Darfur activists in the West may be campaigning for a boycott of the Beijing Olympics - in an attempt to pressure China into ending its support for the Khartoum Government, which is waging war against rebels in the western region - but for a handful of young Darfuris, Beijing is a place for their dreams to come true.
Ismail, who reached the 800m final in Athens four years ago, said: “Talk of a boycott makes me angry. We have people in the team from Darfur who are running. If we lost the chance of the Olympics we would have to wait another four years before having another chance.”
His family comes from Wadi Saleh in west Darfur and are members of the Fur tribe. But he says that ethnicity does not matter when he pulls on his Sudanese team vest.
His roommate, Abubaker Kaki Khamis, comes from the Misseriya tribe, whose mounted Arab militias wrought havoc in south Sudan where they fought for the Government during a long and bitter civil war. They were the forerunners of the Janjawid in Darfur, who have raped and killed thousands of Ismail's tribemates.
Khamis, 18, is Sudan's best hope of a medal. Last month he was crowned world indoor 800m champion - the youngest yet - and since then has been fêted by Omar el-Bashir, the President of Sudan, had songs written for him and been given parcels of land around Khartoum.

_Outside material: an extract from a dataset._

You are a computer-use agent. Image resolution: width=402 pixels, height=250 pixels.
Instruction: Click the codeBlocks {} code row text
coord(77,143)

Like many young athletes his only dream is to earn enough money to buy his parents a house. “Everything else is on hold now as I go for an Olympic win, but I need to help my family,” he said at the simple village of prefabricated huts where the athletes live.
Khamis may be pinning his hopes on gold but he has to cope with the same basic training conditions as everyone else. Sudan's Olympic hopefuls use paint pots filled with concrete for weight training. Their athletics stadium was never finished. Piles of rubble surround the track. And there are no floodlights - all training comes to a halt when the sun disappears.
Sudan has little in the way of a tradition in track and field. While Ethiopia and Kenya dominate distance events, Sudan has not so much as an Olympic medal to its name.
That could be about to change. Jama Aden, who coached Abdi Bile to a world title in 1987, has spent the past six years trawling the country for talent. Five of his young team have picked up sponsorship with Nike. The rest survive on hand-me-downs. A donation from the British Embassy in Khartoum is the only way he can afford to get his team to Beijing. He said: “The facilities we have are poor compared with what there is in the West but the athletes make up for it by being keen and willing to work extra hard. So what makes me upset is when the Western world says we should have a boycott. People don't realise that Darfur benefits from all this.”
By the time he has finalised his 12-strong team for Beijing, he thinks half will be from Darfur - where Chinese-built planes and AK47s are used in the conflict - and there will be Zaghawa and Fur, tribes that support the region's rebel movements, running alongside Arabs.
So while activists in New York and London believe the Olympics are a time to put pressure on China to stop selling arms to Sudan and buying its oil, the athletes believe it is a chance to improve their country's reputation abroad. Nawal El Jack, a 400m runner, summed it up: “People only think of bad things when they think of Sudan. Beijing is our chance to show people we can do good things, too.”